A favorite talking point among Republican lawmakers is noting how gas prices under the Biden administration are much higher than under the Trump administration. The claim is not wrong. The lowest average price per gallon under Biden so far was in January at $2.957, still higher than the highest average price under Trump — $2.208 in May 2018.
But it's not necessarily the policies of the current White House driving gas prices, one expert said. It's driven by supply and demand, and the last four years have seen dramatic forces impacting one side or the other of that equation.
"Prior to the pandemic, prices were kind of humming along," said Patrick De Haan, head of petroleum analysis at GasBuddy.com. "Then the pandemic abruptly caused a massive tilt in the demand side of the equation."
When President Donald Trump came into office in January 2017, gas prices had already dropped from two years earlier and stabilized in a narrow range. Prices plummeted in March and April of 2020, not because of anything Trump did, but because the music stopped during the pandemic.
Across the globe, countries shut down. No one traveled. People worked from home. Demand for gasoline plunged. Prices hit $1.721 a gallon in April 2020 and crept higher during the rest of Trump's term as society slowly reopened. All that deflation was pandemic-related.
By the time Biden took office in January 2021, more and more people were back on the roads and flying in the skies — again as a result of COVID pent-up demand.

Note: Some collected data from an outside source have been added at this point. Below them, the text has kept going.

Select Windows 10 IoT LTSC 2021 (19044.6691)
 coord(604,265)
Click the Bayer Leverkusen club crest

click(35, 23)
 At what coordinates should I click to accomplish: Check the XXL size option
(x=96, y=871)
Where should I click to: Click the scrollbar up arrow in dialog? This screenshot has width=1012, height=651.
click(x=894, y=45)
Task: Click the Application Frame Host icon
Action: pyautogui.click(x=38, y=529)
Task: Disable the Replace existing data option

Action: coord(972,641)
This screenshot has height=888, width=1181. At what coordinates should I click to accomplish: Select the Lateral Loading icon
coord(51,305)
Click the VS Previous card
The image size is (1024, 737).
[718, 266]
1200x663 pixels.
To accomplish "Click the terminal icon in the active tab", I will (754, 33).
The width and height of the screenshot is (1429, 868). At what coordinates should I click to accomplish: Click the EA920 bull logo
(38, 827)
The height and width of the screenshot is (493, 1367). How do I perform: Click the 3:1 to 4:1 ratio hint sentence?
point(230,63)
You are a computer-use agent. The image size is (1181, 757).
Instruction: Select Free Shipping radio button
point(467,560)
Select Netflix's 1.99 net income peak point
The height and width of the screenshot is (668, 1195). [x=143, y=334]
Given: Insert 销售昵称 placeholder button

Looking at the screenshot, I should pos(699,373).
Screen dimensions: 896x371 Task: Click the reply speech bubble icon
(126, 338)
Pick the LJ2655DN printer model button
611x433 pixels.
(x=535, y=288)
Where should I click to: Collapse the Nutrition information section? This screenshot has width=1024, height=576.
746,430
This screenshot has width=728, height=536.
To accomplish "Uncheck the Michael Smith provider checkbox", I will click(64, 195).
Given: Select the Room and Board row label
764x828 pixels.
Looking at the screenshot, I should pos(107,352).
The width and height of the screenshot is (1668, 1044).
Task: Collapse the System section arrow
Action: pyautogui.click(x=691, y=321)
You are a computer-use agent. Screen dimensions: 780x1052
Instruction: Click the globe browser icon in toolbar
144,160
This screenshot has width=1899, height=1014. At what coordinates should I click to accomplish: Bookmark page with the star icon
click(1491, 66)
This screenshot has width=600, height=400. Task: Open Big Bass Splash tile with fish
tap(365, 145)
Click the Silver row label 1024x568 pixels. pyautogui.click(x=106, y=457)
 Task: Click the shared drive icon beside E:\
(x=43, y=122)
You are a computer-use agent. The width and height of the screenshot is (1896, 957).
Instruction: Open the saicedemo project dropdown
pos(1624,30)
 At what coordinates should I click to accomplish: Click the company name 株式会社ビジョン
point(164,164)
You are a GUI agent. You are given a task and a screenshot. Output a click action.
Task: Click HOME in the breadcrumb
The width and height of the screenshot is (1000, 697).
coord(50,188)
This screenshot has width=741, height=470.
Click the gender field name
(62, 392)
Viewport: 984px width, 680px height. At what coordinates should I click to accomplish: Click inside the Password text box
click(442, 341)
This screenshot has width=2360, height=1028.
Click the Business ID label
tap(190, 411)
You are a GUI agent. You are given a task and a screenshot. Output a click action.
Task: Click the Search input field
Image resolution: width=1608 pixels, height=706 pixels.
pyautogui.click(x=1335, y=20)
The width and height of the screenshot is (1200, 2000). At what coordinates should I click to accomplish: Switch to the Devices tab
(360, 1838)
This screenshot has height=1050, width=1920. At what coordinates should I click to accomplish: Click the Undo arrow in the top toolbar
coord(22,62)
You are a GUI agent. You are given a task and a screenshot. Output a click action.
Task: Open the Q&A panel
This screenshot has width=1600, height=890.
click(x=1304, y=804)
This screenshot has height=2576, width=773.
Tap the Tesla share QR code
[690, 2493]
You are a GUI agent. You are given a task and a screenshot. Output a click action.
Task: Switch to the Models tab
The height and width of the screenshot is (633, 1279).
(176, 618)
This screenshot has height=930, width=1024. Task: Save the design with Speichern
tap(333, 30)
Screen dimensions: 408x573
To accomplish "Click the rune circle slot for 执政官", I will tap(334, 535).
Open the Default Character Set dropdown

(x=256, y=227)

Another huge inflation factor for gas prices under Biden was when Russia, the second-largest oil exporter in the world, invaded Ukraine in February 2022, causing "another massive jolt."
"And so then we went the other way, oil prices skyrocketed right to $130 a barrel, which was the highest we had seen since 2008," De Haan said. "After seeing the lowest prices we've seen in decades, we went to the extreme opposite and none of it had to do with who is in the White House."
Gas prices have since fallen back from that surge, as the Federal Reserve's interest rate hikes tempered demand.
"They started to normalize in 2023, they've further normalized in 2024, I would expect that trend to continue in 2025," De Haan said, "no matter who's elected."